Performance, Performance

One of the big differences between our pitch and the others at Startup Weekend was that ours contained considered and conscious performance.

While I was at the centre of that performance with a minute and a half script as Caroline, two other teammates had written their performance as script, and Chris had included deliberate transitions in his segment.

That performance resonated with the judges, and we know that because of their praise of my voice.

I watched the What Not To Wear episode where they helped a transwoman, and Clinton got it.  “For other women, bad fashion choices are just silly, but for you they can leave you exposed.”

What does this mean?  It means that our performance has to be more considered and conscious than those who are normative, because failing has a greater set of risks for us.

It is very tempting to see transgender expression as a kind of negative expression, with a goal of erasing everything that will twig our status as non-normative.  This is the underlying idea behind trans as concealment.  “I was always a woman, always female, but with a birth defect, and anyone who would point out a birth defect is just a rude and horrible person. ”

TBB, who worked for a long while in Trindad, CO, sometimes chuckle about the transwomen who believe that genital reconstruction surgery will change everything, that erasing the penis will somehow change who you are.  Do they believe that somehow, problems on the flight into Trinidad will magically disappear on the flight home?   Sure, GRS may make you feel more congruent, and it may give you confidence to commit to change, but that simple erasure doesn’t change you.

TBB says the best part of her surgery was that it finally silenced family members who kept telling her to give up gender transition and go back to making her feminine nature invisible.   But she also says that the best part of her transition was when she gave up trying to conceal her biology and her history, and finally opened up about herself, which helped all of her open up. “People wouldn’t want me as a manager before, because I was a bit volatile,” she told me, “but now I am centred in my authenticity, they tend to trust me more.”

This was a hard lesson for her to learn.   She did have friends who told her, for example, that she couldn’t be seen with other transwomen, because now she was a woman and needed people to see her as that.  This is an outgrowth of the truth that it is always easier to pass as being born female if you stay away from other transwomen, because one being read tends to get everyone read.  Of course, this is also a component of stigma that stopped transwomen from gathering, organizing and supporting each other, because if we fear that others will expose us, we will lose our power to connect to change the world to make it easier for kids like us to find healthy expression.

When Dr. Pickering at a local college wanted to help transwomen find their voices, he initially wanted to do what they asked him to do: find a voice that was passable as that of one who went through puberty as a female.  Of course, that was the imagined goal, to make the truth of history and biology invisible, to erase what people found as noise so the message was easier to get out.

I told him, though, that was a futile quest.  When the goal is passing, then being read is failure, and failure disempowers people.  Each one of us has a “passing distance,”  where if you get close enough our biology and history is visible, and, really, we want that to be true.  We want to be able to share our story and our experiences, although, as gay and lesbian people can do, it would be easier if we could only share them when we wanted to and not with every yahoo at the mall.   For many transwomen who went through puberty as a male, though, our bodies can’t lie, and our bones, our adams apple and other bits make our passing distance much greater than we would wish.

Task requirements >>
1. Please reproduce everything in the performance essay from "One of the big" down to "in his segment.".
2. In the performance essay, what does TBB say was the best part of her surgery?
The lines that come next have nothing to do with the performance essay.

Entries shown >>

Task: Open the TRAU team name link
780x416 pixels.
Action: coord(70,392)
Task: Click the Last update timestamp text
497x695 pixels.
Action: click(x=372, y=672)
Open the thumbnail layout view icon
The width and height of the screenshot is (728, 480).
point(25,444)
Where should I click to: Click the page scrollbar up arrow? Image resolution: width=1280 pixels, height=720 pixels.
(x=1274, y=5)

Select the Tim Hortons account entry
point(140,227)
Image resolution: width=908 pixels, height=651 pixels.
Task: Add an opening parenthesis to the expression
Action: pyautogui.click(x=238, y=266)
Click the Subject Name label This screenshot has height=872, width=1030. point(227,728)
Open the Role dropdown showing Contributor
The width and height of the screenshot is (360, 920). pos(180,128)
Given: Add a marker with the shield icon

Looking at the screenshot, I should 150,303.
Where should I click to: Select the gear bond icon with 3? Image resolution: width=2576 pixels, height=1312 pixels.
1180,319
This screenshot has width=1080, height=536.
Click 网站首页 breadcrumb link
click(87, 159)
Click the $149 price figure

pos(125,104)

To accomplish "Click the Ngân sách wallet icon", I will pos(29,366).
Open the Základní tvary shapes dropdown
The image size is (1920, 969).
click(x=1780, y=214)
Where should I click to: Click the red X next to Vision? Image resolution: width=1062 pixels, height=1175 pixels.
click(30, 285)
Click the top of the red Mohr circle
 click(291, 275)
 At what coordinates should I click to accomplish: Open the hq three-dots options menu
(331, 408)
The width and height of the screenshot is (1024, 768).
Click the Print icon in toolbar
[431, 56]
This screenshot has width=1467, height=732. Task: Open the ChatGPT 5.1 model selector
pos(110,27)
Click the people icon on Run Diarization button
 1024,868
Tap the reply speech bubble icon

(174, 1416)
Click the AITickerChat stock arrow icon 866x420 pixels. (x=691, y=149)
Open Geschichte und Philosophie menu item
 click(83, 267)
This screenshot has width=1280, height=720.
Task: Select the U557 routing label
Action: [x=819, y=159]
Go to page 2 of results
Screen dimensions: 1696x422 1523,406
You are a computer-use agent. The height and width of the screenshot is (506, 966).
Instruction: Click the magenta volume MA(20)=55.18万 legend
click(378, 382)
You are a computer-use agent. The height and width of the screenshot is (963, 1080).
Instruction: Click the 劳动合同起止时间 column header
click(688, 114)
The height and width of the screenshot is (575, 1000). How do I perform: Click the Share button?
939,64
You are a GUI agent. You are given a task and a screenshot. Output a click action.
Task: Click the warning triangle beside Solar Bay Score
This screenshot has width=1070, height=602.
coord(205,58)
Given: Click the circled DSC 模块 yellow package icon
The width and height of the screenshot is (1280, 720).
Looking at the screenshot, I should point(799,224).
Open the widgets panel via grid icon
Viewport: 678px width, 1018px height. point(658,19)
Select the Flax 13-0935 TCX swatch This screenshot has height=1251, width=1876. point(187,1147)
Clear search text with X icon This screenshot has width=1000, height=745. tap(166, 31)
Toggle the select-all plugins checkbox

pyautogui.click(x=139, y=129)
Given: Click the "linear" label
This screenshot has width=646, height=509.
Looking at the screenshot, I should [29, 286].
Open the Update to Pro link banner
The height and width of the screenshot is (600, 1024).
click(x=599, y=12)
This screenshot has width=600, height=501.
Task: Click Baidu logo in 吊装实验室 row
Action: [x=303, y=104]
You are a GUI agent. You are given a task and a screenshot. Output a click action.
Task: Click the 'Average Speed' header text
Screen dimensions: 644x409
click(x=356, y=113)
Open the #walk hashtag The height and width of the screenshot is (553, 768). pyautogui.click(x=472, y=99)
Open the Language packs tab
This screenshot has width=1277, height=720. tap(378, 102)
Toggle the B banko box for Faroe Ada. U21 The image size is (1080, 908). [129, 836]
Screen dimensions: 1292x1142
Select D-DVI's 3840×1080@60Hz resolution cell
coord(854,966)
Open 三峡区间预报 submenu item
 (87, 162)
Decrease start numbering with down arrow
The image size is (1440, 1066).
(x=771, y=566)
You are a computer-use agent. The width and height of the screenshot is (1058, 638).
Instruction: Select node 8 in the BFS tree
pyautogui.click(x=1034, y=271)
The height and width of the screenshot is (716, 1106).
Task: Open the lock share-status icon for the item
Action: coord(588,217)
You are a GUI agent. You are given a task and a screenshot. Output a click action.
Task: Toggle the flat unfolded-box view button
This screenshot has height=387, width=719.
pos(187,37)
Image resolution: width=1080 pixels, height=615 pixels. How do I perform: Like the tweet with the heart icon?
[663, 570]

Solutions to the problems >>
1.
One of the big differences between our pitch and the others at Startup Weekend was that ours contained considered and conscious performance.

While I was at the centre of that performance with a minute and a half script as Caroline, two other teammates had written their performance as script, and Chris had included deliberate transitions in his segment.

2. It finally silenced family members who kept telling her to give up gender transition and go back to making her feminine nature invisible.